◆ WHAT IS EXPECTED:
Only the lines from the beginning of the entries through the one that holds "Task: Open the" may appear in the answer, written out exactly and free of pictures.

◆ DATA PROVIDED:
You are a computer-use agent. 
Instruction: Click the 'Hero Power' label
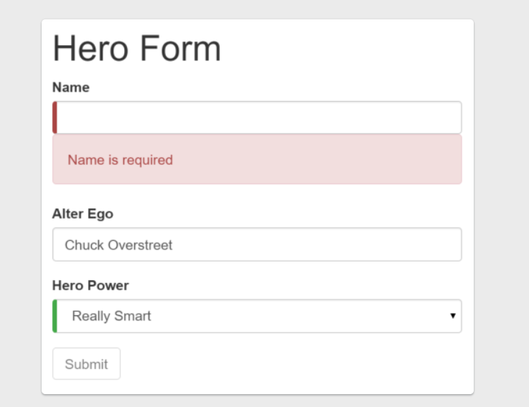(90, 285)
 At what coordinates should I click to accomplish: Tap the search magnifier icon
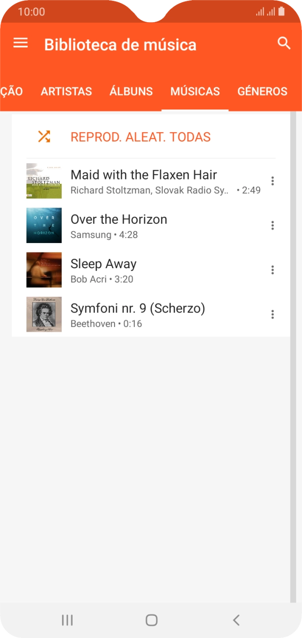[x=284, y=43]
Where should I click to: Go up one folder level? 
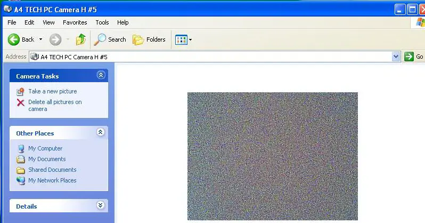(x=81, y=39)

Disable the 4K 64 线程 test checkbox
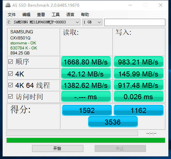(10, 85)
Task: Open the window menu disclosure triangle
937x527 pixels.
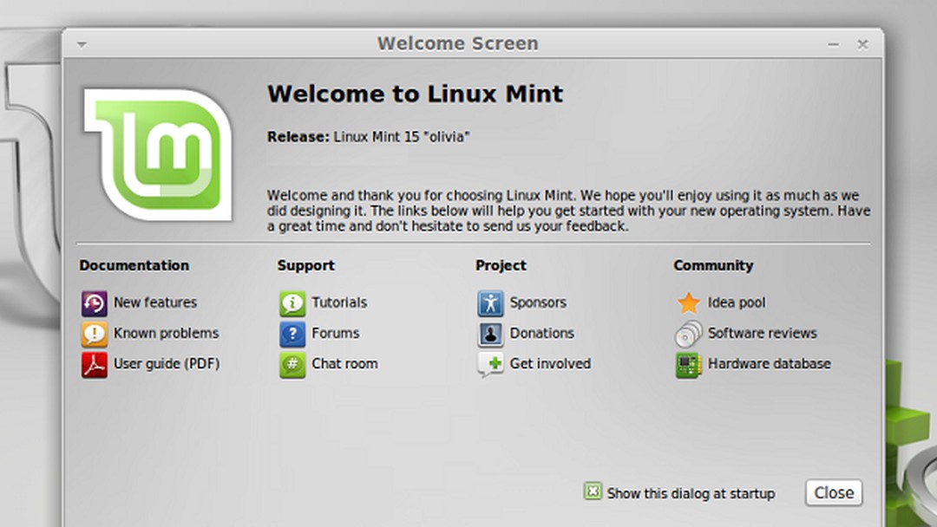Action: tap(81, 43)
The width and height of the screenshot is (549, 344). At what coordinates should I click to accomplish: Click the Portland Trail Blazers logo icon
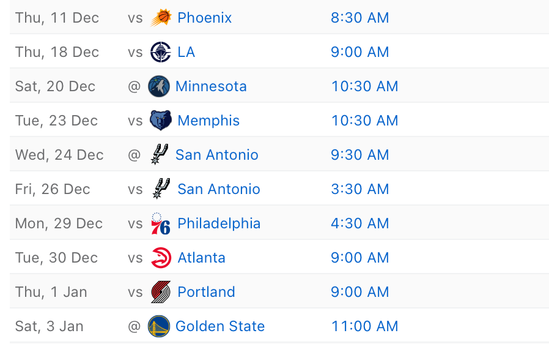[161, 292]
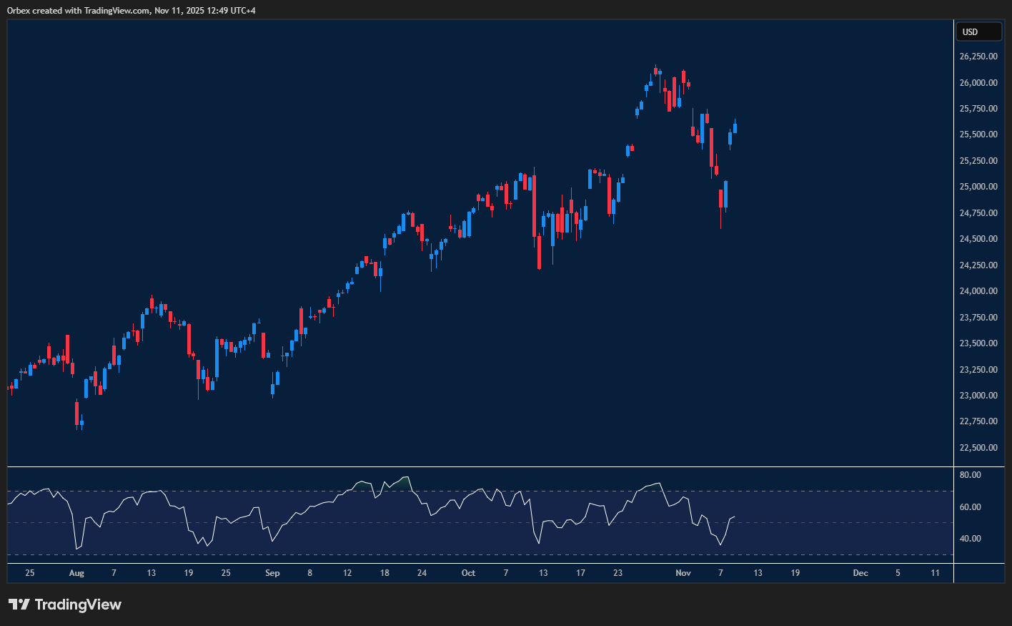Select the Oct time axis marker
The image size is (1012, 626).
[468, 573]
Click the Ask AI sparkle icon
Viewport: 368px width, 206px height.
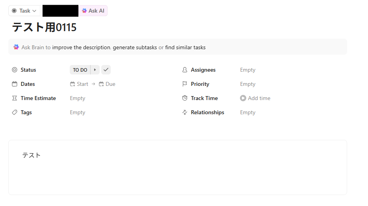(x=84, y=11)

◆ RESPONSE BOX:
You are a computer-use agent. 
Instruction: Click the 'Hero Power' label
(90, 285)
 At what coordinates should I click to accomplish: Tap the search magnifier icon
[x=284, y=43]
Where should I click to: Go up one folder level? 
(x=81, y=39)

Disable the 4K 64 线程 test checkbox
(10, 85)
Task: Open the window menu disclosure triangle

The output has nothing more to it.